Hürden durch die bayerische Politik
Dazu kämen Hürden durch die bayerische Politik und Verwaltung, die eine Integration von Geflüchteten auf dem Arbeitsmarkt und in der Gesellschaft teilweise behindern, sagt Huke: Wenn etwa Behörden die Ausbildungsduldung wegen ungeklärter Identität verweigern. Oder die neu Ankommenden sofort in Ankerzentren gesteckt würden, sodass sie kaum in Kontakt mit der Bevölkerung kämen, so Huke.
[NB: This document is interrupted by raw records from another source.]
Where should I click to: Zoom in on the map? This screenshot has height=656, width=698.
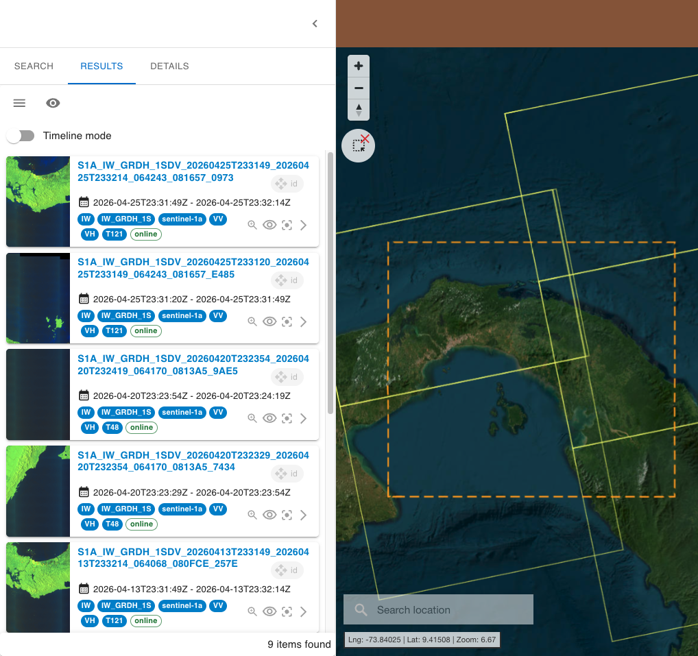coord(359,66)
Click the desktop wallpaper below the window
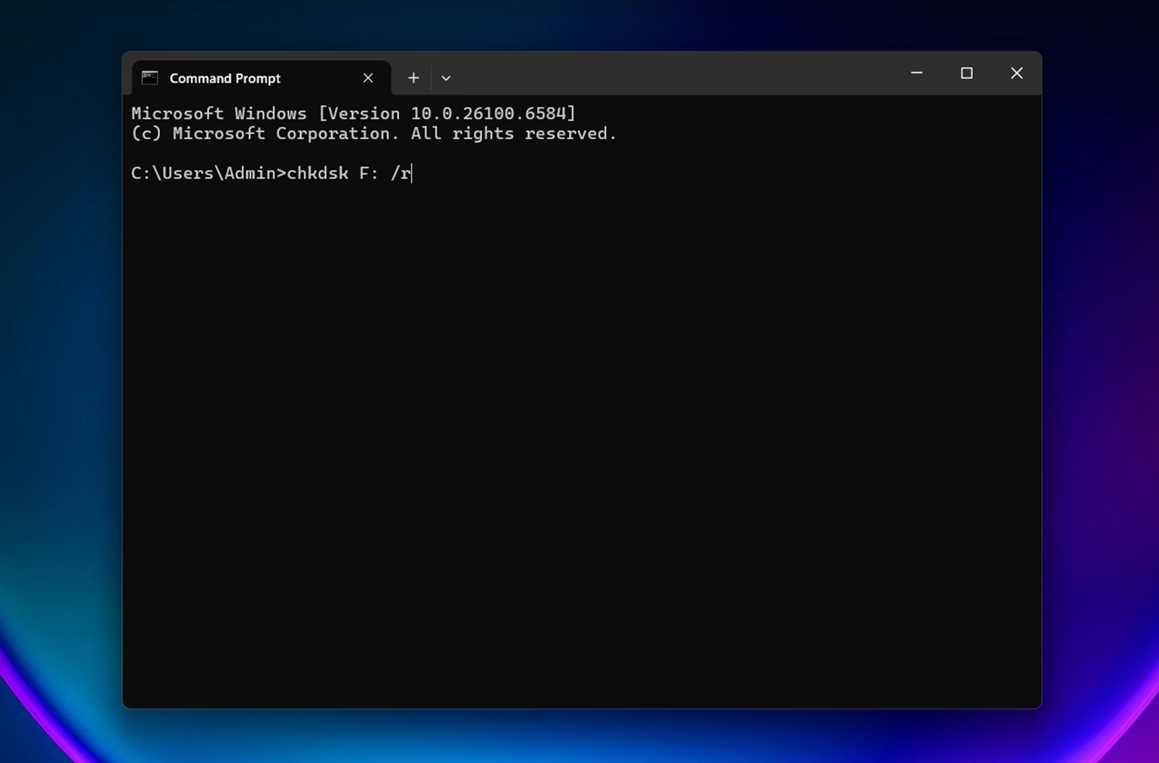This screenshot has width=1159, height=763. click(x=582, y=735)
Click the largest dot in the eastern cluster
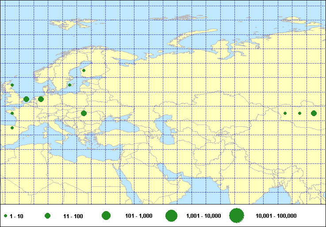The height and width of the screenshot is (227, 326). tap(314, 113)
Dabei helfe für ein gutes Miteinander, und gegen Alltagsrassismus und Ablehnung, eigentlich nur eines, findet Salah Bouzan: Es einfach miteinander auszuprobieren. Der 30 Jahre alte Kurde, 2015 nach Bayern gekommen, steht kurz vor seiner Gesellenprüfung zum KfZ-Mechatroniker. Bouzan: "Als ich frisch in die Werkstatt kam, habe ich gesehen, dass mich die Leute anders anschauen. Jeder, den ich gefragt habe 'Darf ich mit dir arbeiten oder darf ich was machen?', sagte, 'Ja okay' - und schickte mich woanders hin. Am Anfang war es so. Nur durch Ausprobieren hat es geklappt – und bis jetzt."